While agents are not conveyancers and should never calculate total duty liability on behalf of a buyer, it is reasonable and professionally appropriate to explain to a foreign buyer prospect that a Queensland-specific surcharge applies and to direct them to the Queensland Revenue Office’s online duty calculator at qro.qld.gov.au to get a preliminary figure before engaging their solicitor for formal advice. This positions you as informed rather than evasive, and sets realistic expectations before the buyer falls in love with a property they cannot afford to complete on.

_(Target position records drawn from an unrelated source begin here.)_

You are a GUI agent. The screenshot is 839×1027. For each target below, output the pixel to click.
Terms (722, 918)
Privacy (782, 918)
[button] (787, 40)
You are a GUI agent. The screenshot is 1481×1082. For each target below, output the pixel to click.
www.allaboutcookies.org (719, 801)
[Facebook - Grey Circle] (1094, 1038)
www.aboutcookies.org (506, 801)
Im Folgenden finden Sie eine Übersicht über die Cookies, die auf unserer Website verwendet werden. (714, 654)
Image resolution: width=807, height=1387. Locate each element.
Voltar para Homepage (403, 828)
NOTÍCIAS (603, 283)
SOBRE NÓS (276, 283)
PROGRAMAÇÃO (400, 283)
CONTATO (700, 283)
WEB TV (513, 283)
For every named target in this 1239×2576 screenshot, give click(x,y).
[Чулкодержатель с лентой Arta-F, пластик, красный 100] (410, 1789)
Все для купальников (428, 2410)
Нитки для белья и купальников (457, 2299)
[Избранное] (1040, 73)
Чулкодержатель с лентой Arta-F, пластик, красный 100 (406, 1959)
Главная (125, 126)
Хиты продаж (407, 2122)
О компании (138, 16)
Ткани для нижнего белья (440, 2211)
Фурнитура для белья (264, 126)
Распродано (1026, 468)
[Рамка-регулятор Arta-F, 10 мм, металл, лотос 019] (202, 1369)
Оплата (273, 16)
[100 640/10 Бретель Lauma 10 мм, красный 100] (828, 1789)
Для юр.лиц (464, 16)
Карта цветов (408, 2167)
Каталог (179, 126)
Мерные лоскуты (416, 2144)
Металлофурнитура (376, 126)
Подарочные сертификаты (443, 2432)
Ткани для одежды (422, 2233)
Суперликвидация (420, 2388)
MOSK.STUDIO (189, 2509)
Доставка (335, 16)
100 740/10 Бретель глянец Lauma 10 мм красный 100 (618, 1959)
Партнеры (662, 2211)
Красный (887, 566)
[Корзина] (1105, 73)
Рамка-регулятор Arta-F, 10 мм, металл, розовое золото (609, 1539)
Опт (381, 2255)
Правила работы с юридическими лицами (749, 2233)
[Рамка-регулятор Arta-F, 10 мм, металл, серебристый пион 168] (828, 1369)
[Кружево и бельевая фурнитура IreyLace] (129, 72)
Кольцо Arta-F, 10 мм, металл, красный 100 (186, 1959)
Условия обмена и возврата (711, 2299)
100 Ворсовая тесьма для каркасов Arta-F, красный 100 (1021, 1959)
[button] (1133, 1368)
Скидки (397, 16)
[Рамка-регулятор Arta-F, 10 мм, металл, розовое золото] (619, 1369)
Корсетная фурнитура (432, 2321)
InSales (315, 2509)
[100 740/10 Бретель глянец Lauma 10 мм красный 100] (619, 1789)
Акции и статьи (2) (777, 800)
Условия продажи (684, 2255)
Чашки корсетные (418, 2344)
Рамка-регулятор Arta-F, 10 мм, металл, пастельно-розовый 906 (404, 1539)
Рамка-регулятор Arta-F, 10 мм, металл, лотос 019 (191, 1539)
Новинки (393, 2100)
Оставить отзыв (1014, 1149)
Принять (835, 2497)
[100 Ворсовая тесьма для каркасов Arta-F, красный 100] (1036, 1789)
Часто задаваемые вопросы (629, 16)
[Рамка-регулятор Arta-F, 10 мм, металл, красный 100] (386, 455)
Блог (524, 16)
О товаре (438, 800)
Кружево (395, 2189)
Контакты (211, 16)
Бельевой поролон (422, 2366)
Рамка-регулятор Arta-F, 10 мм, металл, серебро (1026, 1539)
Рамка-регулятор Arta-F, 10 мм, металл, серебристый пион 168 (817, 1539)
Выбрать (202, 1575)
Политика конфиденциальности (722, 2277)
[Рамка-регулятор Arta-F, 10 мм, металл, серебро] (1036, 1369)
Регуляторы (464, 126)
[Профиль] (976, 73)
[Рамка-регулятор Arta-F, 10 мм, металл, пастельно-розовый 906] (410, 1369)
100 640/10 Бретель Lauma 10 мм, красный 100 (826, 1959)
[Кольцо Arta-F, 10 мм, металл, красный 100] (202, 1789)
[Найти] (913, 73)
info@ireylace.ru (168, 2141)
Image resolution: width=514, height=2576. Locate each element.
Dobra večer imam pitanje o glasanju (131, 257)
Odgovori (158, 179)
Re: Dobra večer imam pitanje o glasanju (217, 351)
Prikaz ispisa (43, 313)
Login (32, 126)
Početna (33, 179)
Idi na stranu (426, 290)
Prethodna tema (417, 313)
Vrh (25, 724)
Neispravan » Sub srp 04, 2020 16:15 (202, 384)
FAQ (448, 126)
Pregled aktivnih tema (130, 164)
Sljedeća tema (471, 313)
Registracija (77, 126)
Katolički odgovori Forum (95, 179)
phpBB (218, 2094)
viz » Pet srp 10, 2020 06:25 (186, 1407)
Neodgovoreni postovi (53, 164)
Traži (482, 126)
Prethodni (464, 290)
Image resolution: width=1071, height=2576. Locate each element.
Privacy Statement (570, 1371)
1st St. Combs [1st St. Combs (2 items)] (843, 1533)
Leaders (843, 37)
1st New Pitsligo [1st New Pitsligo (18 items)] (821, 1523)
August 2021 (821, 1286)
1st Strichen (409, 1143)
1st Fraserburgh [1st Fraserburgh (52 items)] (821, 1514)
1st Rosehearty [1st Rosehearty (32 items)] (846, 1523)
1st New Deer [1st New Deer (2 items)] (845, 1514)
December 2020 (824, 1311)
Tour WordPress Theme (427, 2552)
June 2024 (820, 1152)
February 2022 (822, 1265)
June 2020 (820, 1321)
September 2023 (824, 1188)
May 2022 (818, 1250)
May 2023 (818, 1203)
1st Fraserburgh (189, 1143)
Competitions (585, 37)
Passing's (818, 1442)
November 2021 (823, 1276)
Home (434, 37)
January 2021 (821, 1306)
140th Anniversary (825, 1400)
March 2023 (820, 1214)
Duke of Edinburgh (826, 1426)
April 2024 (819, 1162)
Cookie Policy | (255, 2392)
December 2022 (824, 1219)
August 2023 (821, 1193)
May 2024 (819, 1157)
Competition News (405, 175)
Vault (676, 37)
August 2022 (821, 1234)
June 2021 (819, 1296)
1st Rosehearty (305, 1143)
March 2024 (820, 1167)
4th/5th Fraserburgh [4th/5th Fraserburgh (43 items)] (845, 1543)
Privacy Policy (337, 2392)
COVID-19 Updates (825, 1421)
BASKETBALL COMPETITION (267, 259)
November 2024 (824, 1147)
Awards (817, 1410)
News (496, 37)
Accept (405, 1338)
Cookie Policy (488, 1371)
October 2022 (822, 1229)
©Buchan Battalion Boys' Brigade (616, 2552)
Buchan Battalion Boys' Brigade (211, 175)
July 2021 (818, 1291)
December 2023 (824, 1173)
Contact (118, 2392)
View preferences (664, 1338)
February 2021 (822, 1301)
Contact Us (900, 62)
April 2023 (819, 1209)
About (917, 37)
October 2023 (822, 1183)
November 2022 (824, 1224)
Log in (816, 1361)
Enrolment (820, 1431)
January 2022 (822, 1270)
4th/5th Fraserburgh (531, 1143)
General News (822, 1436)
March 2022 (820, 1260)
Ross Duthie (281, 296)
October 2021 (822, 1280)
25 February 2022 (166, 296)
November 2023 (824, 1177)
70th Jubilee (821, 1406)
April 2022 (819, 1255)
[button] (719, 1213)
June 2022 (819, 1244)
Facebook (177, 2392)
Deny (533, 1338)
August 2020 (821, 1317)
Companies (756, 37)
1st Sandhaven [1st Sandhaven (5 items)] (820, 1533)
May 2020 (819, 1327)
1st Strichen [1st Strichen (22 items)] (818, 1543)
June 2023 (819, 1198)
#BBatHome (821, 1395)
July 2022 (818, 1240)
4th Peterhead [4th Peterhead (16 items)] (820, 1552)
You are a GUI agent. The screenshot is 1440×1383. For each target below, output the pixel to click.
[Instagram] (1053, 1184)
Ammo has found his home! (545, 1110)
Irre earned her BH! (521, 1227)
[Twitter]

Being able to explain the layered cost structure — FIRB application fee (federal), standard transfer duty (state), plus additional foreign acquirer duty (state) — in plain terms is a genuine value-add for foreign buyer clients who are often navigating Australian property for the first time and comparing it to processes in their home country. Add to that land tax (which in Queensland also carries a surcharge for foreign owners) and the total holding cost picture looks materially different from what a domestic buyer faces.

Land Tax Foreign Surcharge

It is worth noting that Queensland also imposes a land tax surcharge on foreign owners of taxable land. The surcharge applies in addition to standard land tax and is calculated on the unimproved value of Queensland land held by a foreign person. This is a recurring annual cost, not a one-off acquisition cost, and is relevant both to investors and to any foreign buyer who does not occupy the property as their principal place of residence. Agents working with foreign investors should ensure this is part of the initial cost conversation, directing the client to QRO or their tax adviser for specifics.


What This Means for Queensland Agents

Foreign buyer transactions in Queensland involve a distinct regulatory and financial landscape that runs parallel to, and on top of, the standard residential transaction process. The federal FIRB approval framework and Queensland’s 8% additional foreign acquirer duty are not peripheral details — they are structural features of the transaction that determine whether it is lawful, whether the buyer can complete financially, and whether the contract is properly conditioned to protect both parties.

Your role as a Queensland agent is not to provide legal or tax advice on these matters. It is to identify foreign buyer status early, brief the buyer that specific obligations and costs apply, ensure they engage a Queensland solicitor before exchange, and facilitate a properly conditioned contract. Doing this well positions you as a competent professional in a segment of the market that rewards genuine expertise — overseas investors and international buyers regularly return to and refer agents who demonstrate that they understand the full complexity of a Queensland foreign buyer transaction, not just the price and the property.

The agents who struggle with foreign buyer transactions are almost always the ones who identified the issue too late, assumed the buyer had already obtained the right advice, or avoided the conversation because it felt awkward. It is never awkward to be the agent who protects a client from a preventable and expensive mistake.